We may, at long last, be on the way to a paperless office, and e-mails and tweets might have replaced office memos, but that doesn’t mean clear writing is a last century skill.
In fact, it’s more important than ever. If you’ve ever seen how a rather innocuous e-mail exchange can suddenly transform into a firefight, then you’ve seen a real-time demonstration of the importance of clear writing.
Try putting the following keys to clear writing into practice, and while I can’t promise no more workplace misunderstandings, I’ll wager you have fewer.
You might also find it less painful to write genuinely professional prose, and that’s important if you want to be a genuine professional.
1. Clear writing is clear thinking. This is about the most important tip I can think of. I find that the toughest things for me to write are things I haven’t thought through, or things I don’t really get. It may be painful, but straighten out the twists and turns in your head first, and you’ll communicate better with others.
2. Know what you want to say, and then say it. It sounds simple, but you probably know simple isn’t always easy. Just the same, if you can do this, your writing will stand out – in a good way.

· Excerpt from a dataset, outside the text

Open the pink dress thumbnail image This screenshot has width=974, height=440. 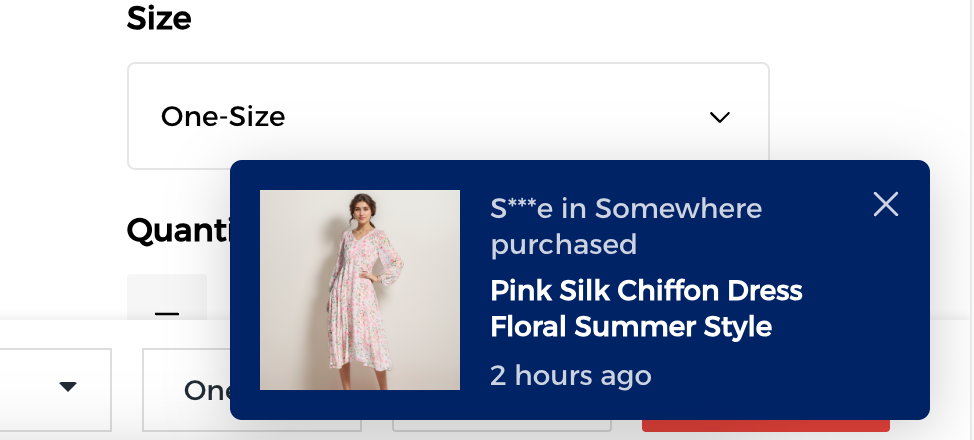click(359, 289)
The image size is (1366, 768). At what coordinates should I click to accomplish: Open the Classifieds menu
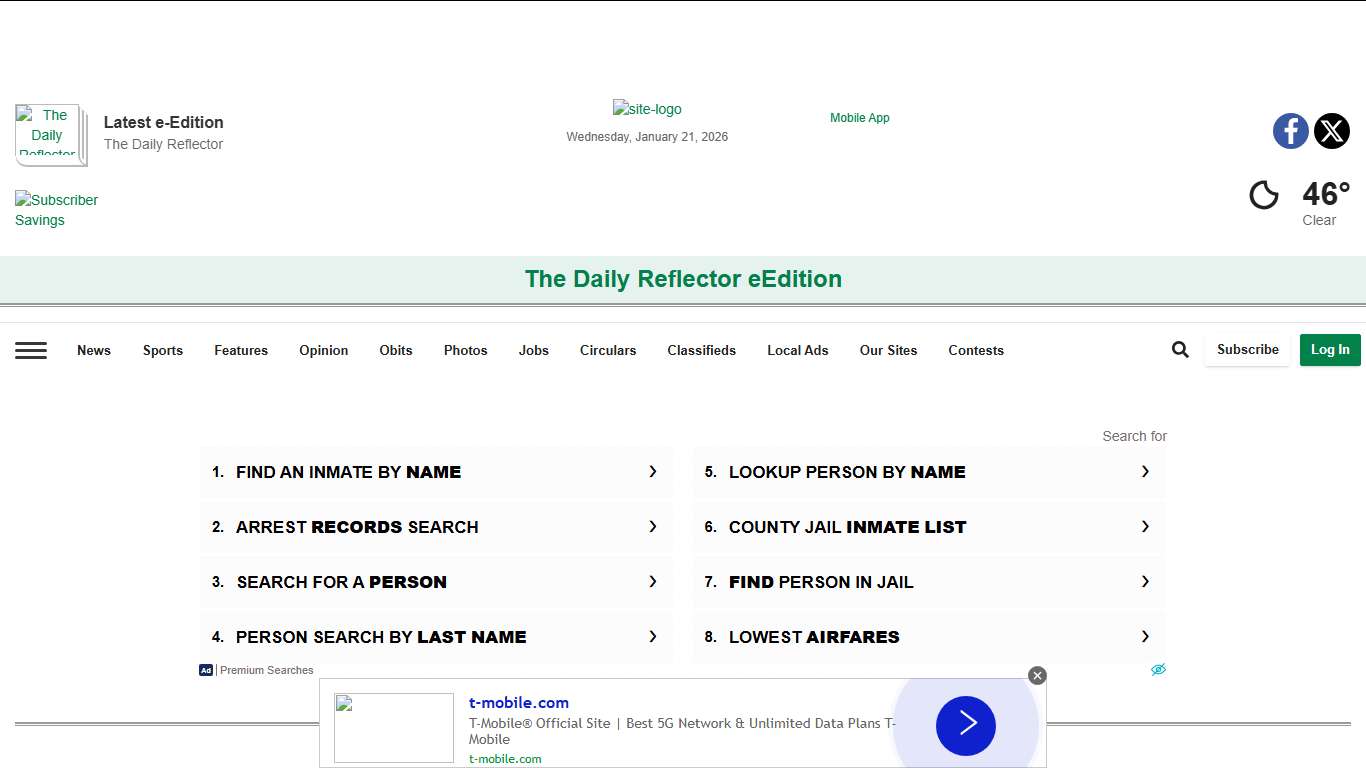pyautogui.click(x=701, y=350)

3. Don’t get tangled up in your own words. Certain common phrases will just wrap themselves around you, like an unruly dog on a leash. Next thing you know, you’re stumbling all over, trying to get out of the verbal mess you’ve led yourself into.

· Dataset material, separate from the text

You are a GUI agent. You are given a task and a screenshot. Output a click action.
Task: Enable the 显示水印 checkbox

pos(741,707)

Here’s an example – Starting out an e-mail with the word “Attached,” as in “Attached are the documents you wanted to see before the deadline which is…” See what I mean? Start off with the word “Attached” and you’re doomed to back up and trip all over yourself. How much easier and more clear it is to write something like this, “The documents you wanted to see are attached.”
This leads me to two more key points…
4. Use the active voice. Look at our previous example and compare “Attached are” and “The documents are.” Once you start using the passive voice, you’re more likely to back yourself into a corner and trip over your own feet. Imagine your words marching like little ants right to the person you want to reach. Ants don’t sidle sideways, loop around or go backwards. Neither should your writing.
5. Avoid formulaic approaches. Neither you nor your audience probably understand why you’re using them anyway. Once again, see my pet peeve, “Attached are”…
6. And, last for now, but certainly not least, remember this – spell check is not enough. Take it from me.